**EXERCISE DETAILS**: All lines from the one that has "Given: Open Getting Started under Activities" onward to the end of the records below are to be returned exactly; pictures are to be skipped.

**GIVEN INFORMATION**:

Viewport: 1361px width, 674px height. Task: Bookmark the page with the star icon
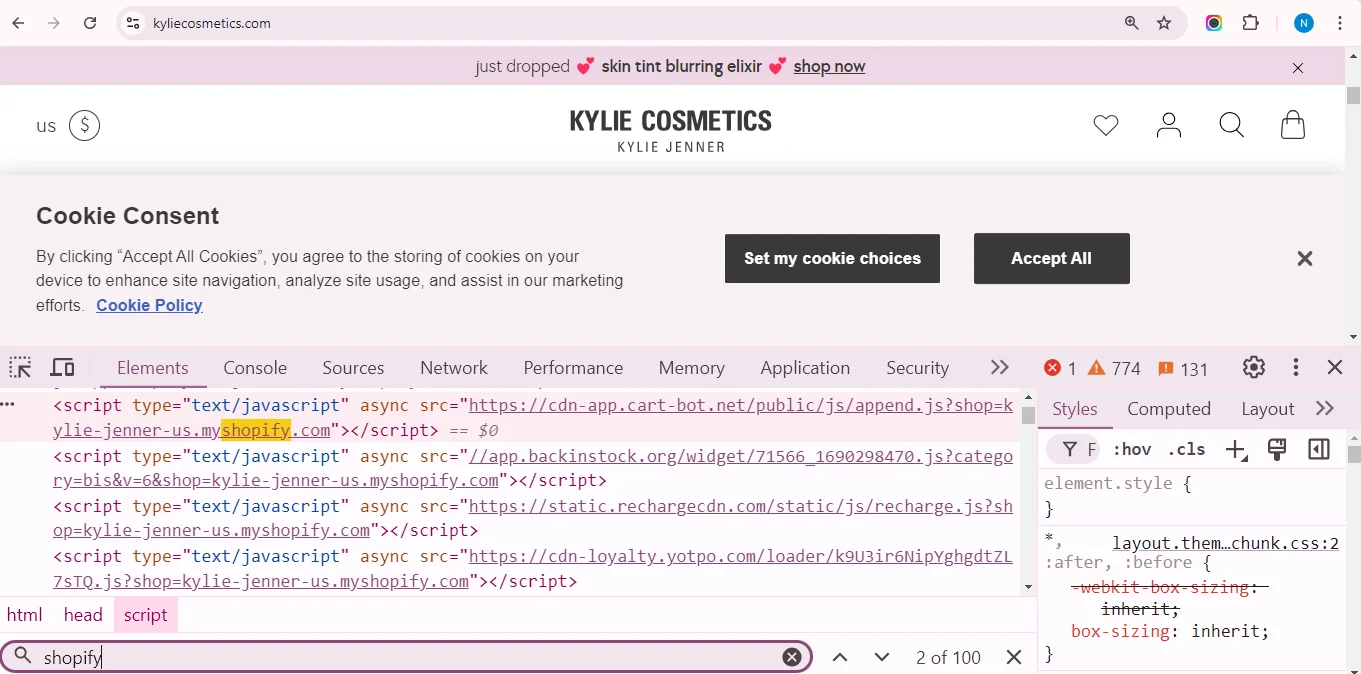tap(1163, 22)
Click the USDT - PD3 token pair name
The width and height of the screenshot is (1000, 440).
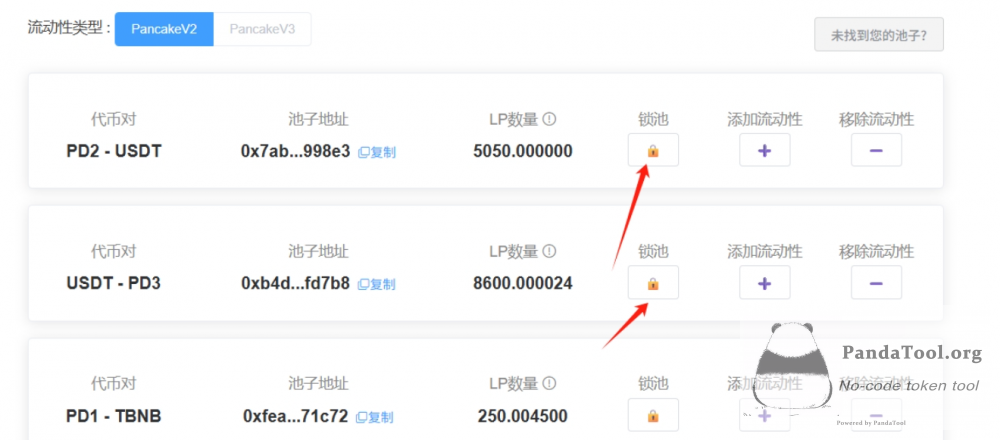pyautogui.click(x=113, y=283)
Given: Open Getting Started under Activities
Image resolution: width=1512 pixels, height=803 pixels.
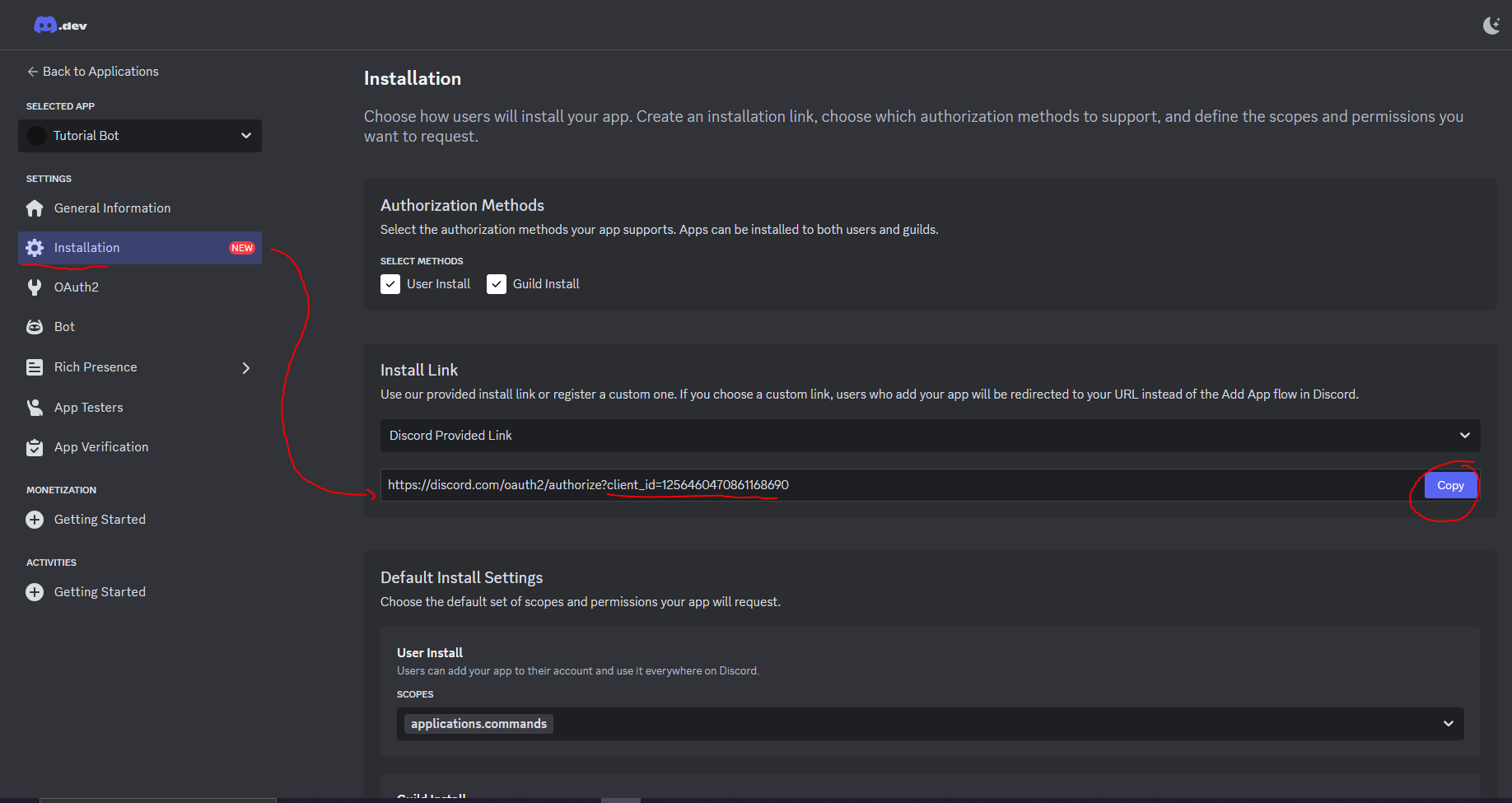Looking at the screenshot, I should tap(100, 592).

**RESPONSE AREA**:
Given: Open Getting Started under Activities
Image resolution: width=1512 pixels, height=803 pixels.
Looking at the screenshot, I should tap(100, 592).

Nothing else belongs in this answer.